Apakah mungkin karena usia? Tapi saya masih muda ah, 24. Entahlah.
Saya, lupa sih bagaimana mencintai. Terakhir, saya sering sekali menyimpan rindu dalam toples, lemari, atau saya selipkan di buku yang sedang saya baca. Rindu itu untuk cinta. Karena cinta itu membawa rindu, tapi saya jadi bertanya-tanya, mungkinkah kita rindu tanpa rasa cinta sebelumnya. Saya pikir tidak. Karena tidak mungkin saya rindu dengan Ujang ketika saya tak pernah sekalipun bertemu dan berkomunikasi, memantikkan sedikit emosi dengan Ujang. Jangan pikirkan ini cinta yang sempit ya. Ini cinta yang luas, seluas udara. (pernyataan terakhir itu terbaca agak janggal. biarkan wes.)
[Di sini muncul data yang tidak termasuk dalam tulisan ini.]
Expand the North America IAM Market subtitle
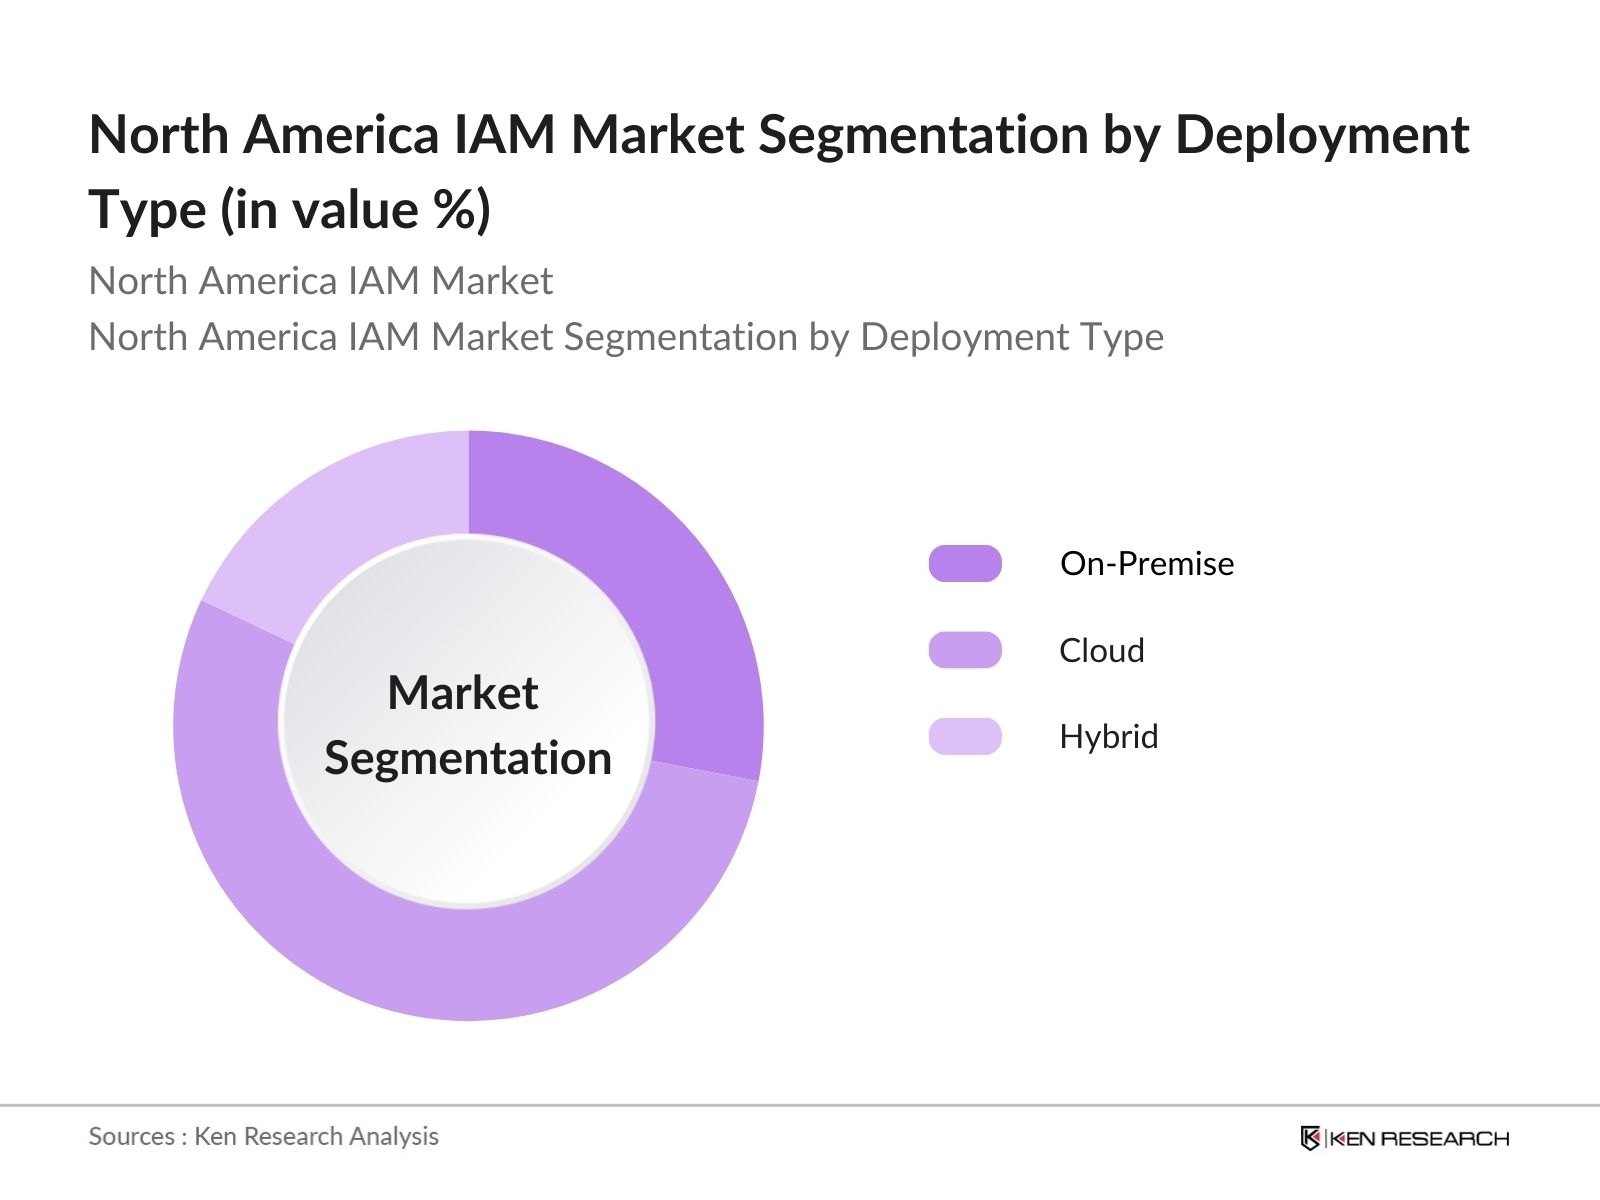The height and width of the screenshot is (1200, 1600). click(320, 281)
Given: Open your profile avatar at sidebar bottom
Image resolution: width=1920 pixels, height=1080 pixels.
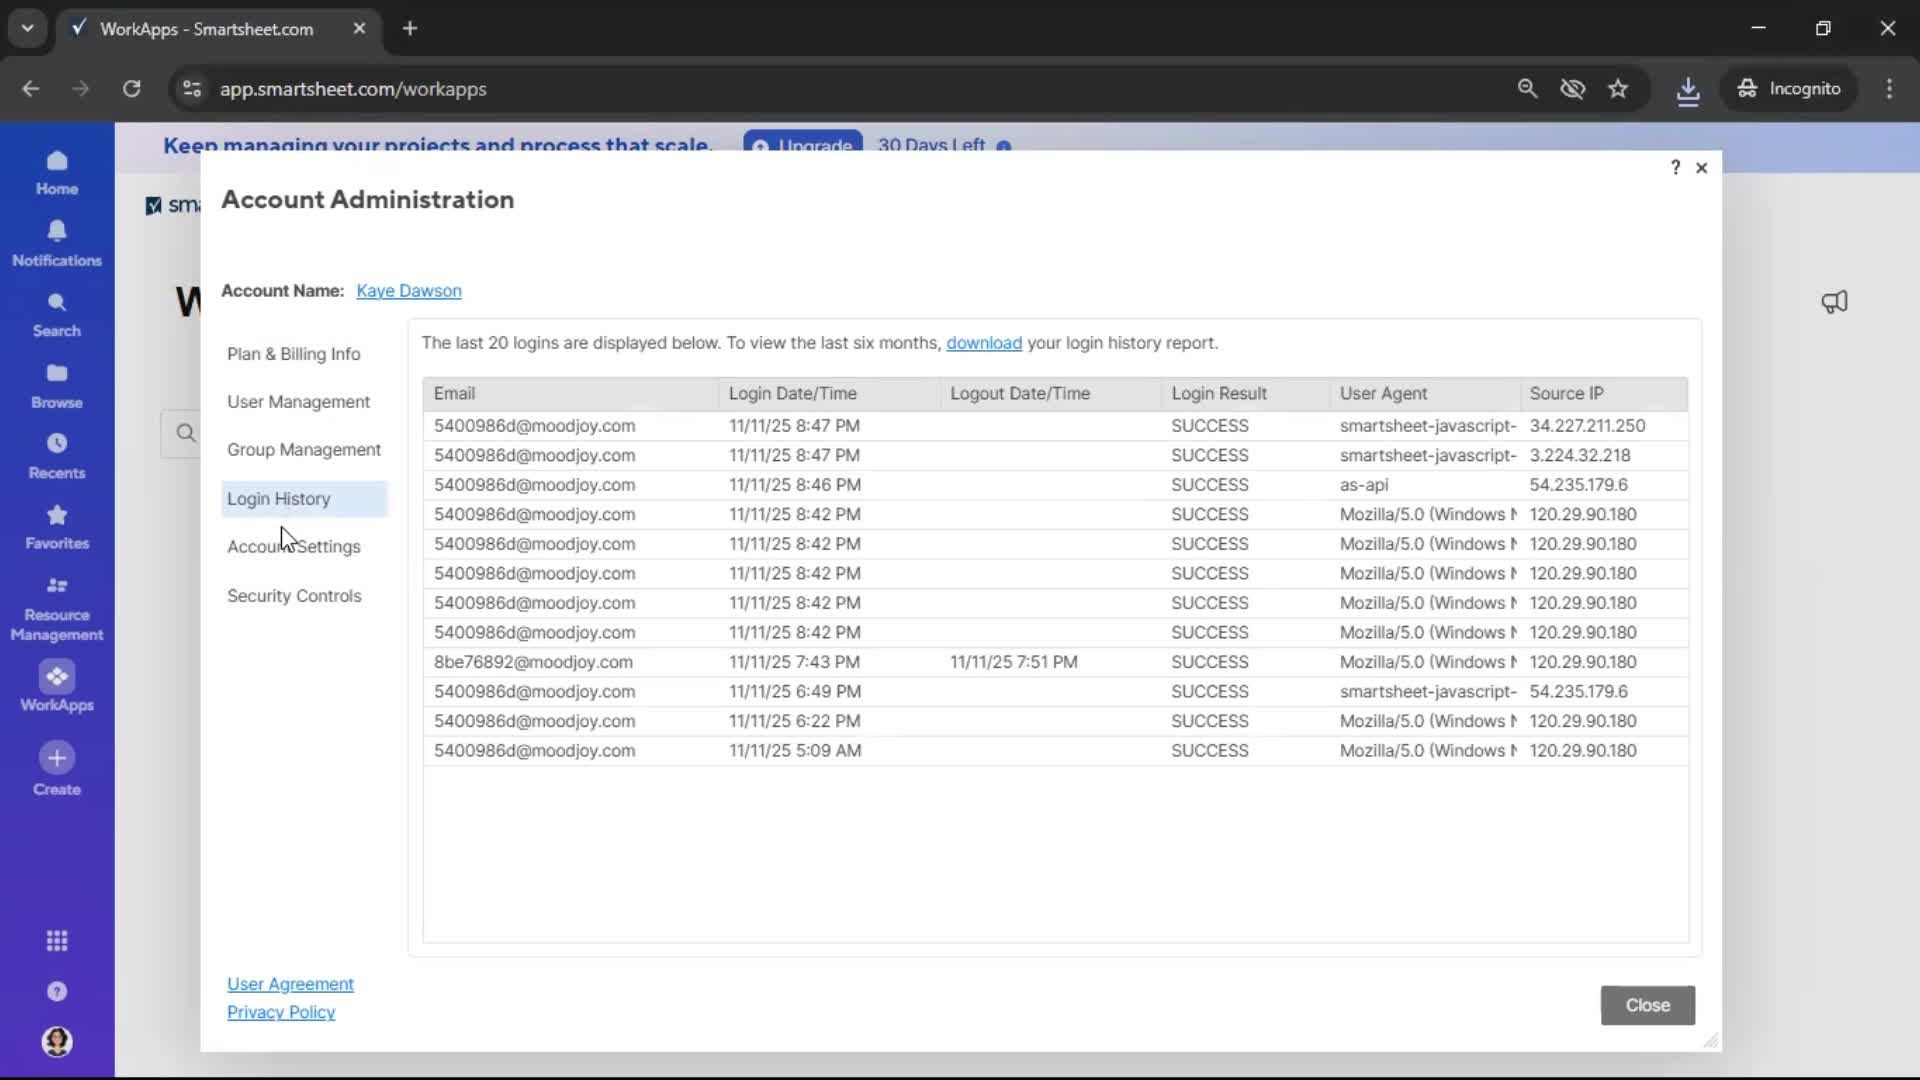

Sampai sekarang, saya baru sadar. Rindu-rindu itu hilang, entah ke mana. Tapi rindu, bukankah memang tak punya tenggat waktu. Ia datang tanpa dinyana dan diduga. Kadang juga pergi, berjarak dengan siapa saja. Dan sekarang, saya sedang merasa begitu. Lalu bertanya-tanya kenapa tanpa harus dijawab sebenarnya. Sekarang saya tidak sedang rindu dengan lelaki yang saya rindui dulu.
Saya juga sudah lupa bagaimana rasanya rindu.Sekalinya rindu datang, saya tidak pernah lagi menyimpannya. Saya biarkan rindu datang, sebentar, basa-basi lalu saya biarkan menguap begitu saja. Mungkin begitu lebih baik kali yaa.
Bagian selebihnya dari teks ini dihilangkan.